The butler looked doubtful, but Venn’s height and bearing seemed to reassure him; still he said, “Mr. Harcourt Symmes does not receive visitors at this hour.”
“He’ll receive me.” Venn took out a small card and wrote something on the back. “Give him this. Tell him it’s urgent I speak with him now.”
The butler vanished. Instantly Venn turned. “Jake? Where the hell have you been!”
“Where have I been? Getting robbed, beaten up…”
Venn’s icy glare took in Moll. “Listen. Get inside. Through the servants’ entrance. I need to look at Symmes’s setup for the mirror, and…”
The door opened; he turned. Jake shrank into the shadows.
“Mr.
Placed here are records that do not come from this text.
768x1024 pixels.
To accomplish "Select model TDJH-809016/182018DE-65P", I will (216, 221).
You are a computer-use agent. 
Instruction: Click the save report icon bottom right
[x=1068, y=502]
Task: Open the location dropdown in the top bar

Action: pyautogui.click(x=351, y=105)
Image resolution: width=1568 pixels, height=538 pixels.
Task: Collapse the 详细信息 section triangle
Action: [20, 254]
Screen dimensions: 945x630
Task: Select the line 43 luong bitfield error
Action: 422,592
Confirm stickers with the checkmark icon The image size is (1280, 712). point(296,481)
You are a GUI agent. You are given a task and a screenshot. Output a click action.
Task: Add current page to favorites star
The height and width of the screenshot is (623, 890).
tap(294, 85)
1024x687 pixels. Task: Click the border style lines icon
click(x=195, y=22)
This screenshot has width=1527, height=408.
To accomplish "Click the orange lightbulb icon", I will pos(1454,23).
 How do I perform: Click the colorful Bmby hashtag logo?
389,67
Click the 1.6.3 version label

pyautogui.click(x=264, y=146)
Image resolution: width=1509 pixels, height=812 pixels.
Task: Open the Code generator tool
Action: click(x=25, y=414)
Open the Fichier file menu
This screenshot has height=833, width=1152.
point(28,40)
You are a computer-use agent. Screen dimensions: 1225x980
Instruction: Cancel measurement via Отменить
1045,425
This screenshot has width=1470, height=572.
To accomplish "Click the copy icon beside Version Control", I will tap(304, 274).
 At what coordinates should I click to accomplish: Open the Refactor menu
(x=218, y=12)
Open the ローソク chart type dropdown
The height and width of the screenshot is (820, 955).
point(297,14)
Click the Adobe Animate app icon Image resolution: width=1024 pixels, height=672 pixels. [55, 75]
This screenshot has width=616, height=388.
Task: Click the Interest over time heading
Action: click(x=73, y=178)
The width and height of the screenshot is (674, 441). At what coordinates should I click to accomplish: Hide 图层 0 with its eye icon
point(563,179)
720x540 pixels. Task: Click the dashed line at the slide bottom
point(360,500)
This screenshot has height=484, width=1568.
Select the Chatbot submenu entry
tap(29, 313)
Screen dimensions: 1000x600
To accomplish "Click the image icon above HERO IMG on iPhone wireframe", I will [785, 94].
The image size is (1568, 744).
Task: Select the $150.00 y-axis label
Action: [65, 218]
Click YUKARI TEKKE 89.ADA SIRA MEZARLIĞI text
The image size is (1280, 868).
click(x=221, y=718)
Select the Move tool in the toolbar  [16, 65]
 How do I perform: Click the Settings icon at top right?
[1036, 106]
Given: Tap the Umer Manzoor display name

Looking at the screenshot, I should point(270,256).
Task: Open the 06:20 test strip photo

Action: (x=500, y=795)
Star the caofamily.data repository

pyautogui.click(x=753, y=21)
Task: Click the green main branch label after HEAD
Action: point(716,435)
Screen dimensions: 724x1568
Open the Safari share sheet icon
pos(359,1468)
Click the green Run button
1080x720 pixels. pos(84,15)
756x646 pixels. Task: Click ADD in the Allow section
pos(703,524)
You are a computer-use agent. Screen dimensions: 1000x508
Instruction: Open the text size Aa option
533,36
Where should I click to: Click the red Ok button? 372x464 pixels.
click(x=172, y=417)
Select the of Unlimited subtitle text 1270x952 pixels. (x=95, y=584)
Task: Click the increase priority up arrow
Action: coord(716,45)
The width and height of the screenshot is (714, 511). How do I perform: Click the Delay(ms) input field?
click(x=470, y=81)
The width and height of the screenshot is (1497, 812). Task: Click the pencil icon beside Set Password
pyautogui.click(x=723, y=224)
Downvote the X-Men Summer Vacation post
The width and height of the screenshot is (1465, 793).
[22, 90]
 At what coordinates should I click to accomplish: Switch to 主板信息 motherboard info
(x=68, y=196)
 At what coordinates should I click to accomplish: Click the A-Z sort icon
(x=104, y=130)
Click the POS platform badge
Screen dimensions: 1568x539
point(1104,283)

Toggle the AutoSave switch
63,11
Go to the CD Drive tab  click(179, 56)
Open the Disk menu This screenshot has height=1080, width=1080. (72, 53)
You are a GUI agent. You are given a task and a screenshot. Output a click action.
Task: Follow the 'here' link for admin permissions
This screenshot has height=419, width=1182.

Harcourt Symmes will see you, sir.”
Venn flashed one look back into the dark street. Then he ran up the steps and the door closed behind him.
Jake turned, against the damp railings. He breathed out in anger. “How am I supposed to get inside?”
Moll looked at him, pitying. “Watch and learn, Jake, luv. Watch and learn.”
The Wood was a network of ice. Frozen branches crisscrossed above Sarah’s head; in the black sky, the stars were brilliant as jewels. Gideon looked back. “Not far now. Are you cold?”
“No,” she muttered, sarcastic.
He grinned.
They had slipped out of the house and run; though she was wearing a coat, gloves, and Jake’s school scarf, she was still shivering, hugging herself against the terrible, knife-sharp winter.
It was Christmas Eve, but here in the deep tangle of greenwood, it could have been any time, a pre-pagan Neolithic silence, of cracking branches and crunched puddles of ice aslant the path.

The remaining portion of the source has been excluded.